Piracy off the coast of Somalia is outpacing efforts to combat it and more is needed to attack the problem at its root by creating economic alternatives for young Somalis, a top U.N. official said Tuesday.

B. Lynn Pascoe, U.N. undersecretary-general for political affairs, said more than 438 crew and passengers and 20 ships are currently being held at sea off Somalia as pirates employ larger vessels and attack further off the coast to avoid stepped up patrols.

"The pirates are taking greater risks and seeking higher ransoms," Pascoe said. "The problems would be worse if not for the very considerable international anti-piracy efforts under way."

The EU, NATO and regional navies are increasingly working together to patrol the Gulf of Aden — one of the world's busiest shipping lanes crossed by about 20,000 vessels annually — and other waters off Somalia where pirates operate.

Secretary-General Ban Ki-moon said in a report that pirates have expanded operations well into the Indian Ocean, up to 1,000 nautical miles from Somalia. Some pirates have even begun using a "mother ship" towing two or three skiffs to help launch attacks far off the coast against ever-larger freighters.

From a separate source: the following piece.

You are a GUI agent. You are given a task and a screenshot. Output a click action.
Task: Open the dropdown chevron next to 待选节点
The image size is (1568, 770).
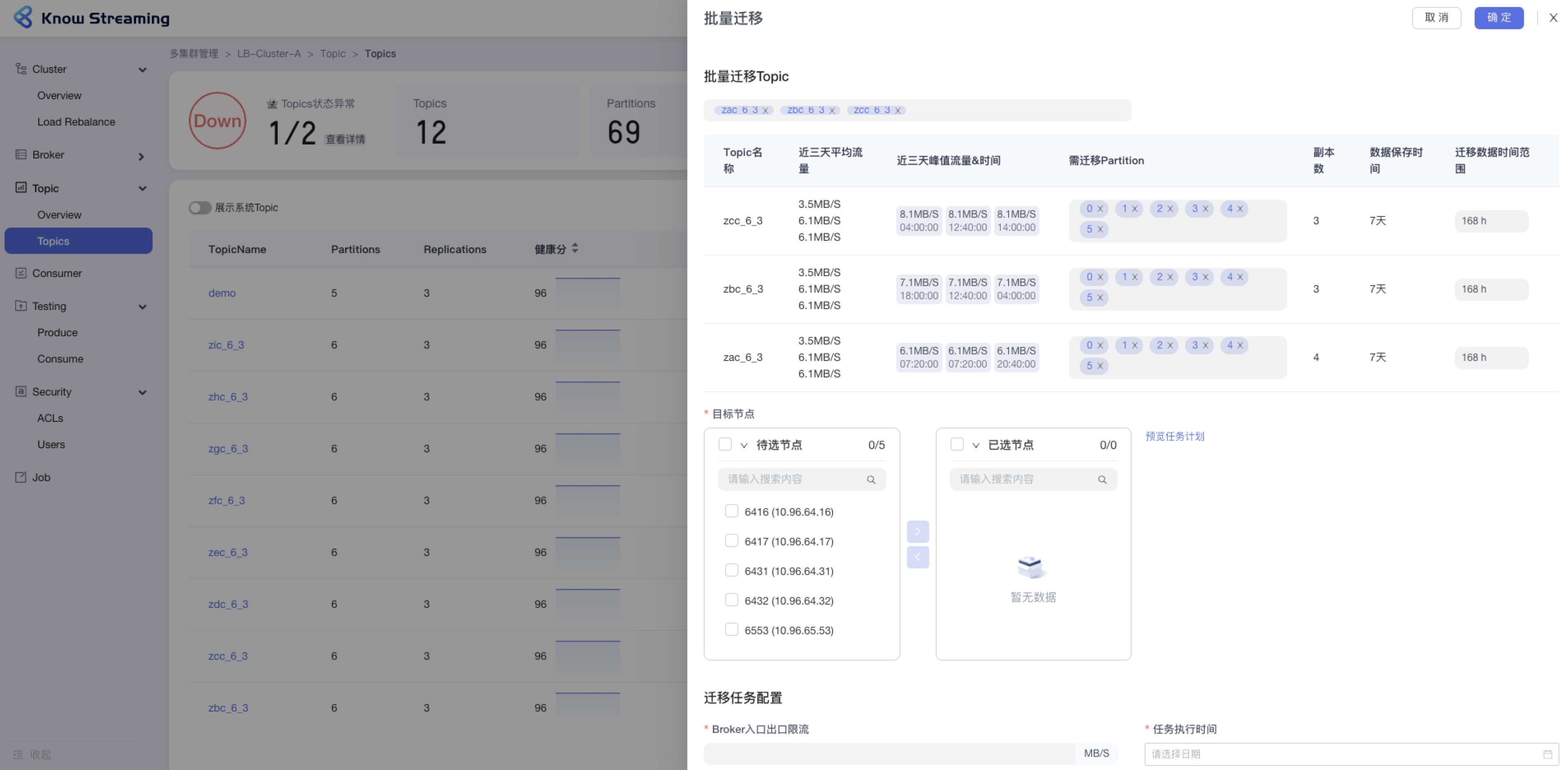tap(743, 446)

British Ambassador Mark Lyall Grant said Security Council members believe naval operations alone will not resolve the problem.

"It is also important to tackle the root causes," he said, advocating increased security on land and alternative sources of income for Somalis.

Pascoe suggested rehabilitating existing coastal fisheries the construction of new ones as a way to create more jobs for Somalis.

"As long as piracy is lucrative, with ransom payments adding up to tens if not hundreds of millions of dollars, and other economic incentives so bleak, the incentives are obvious," he said.

Somalia, which has been without a functioning government since clan-based warlords topped dictator Mohamed Siad Barre in 1991, has been incapable of tackling the problem on its own.

Complicating matters are issues of jurisdiction over who can try crimes committed in international waters.

Neighboring countries have had only limited success prosecuting pirates, and a new court decision in Kenya could further harm international efforts to halt piracy.

Judge Mohammed Ibrahim of Kenya's second-highest court ruled Tuesday that the country does not have the jurisdiction to try pirates if the attacks occurred outside Kenyan waters and ordered nine Somali men charged in a March 2009 attack on a German cargo ship freed because the attack occurred in the Gulf of Aden. Kenya's Attorney General has filed an appeal.

In the past, Kenya in the past has tried and sentenced 18 pirates in separate cases and is holding another 123 piracy suspects for trial.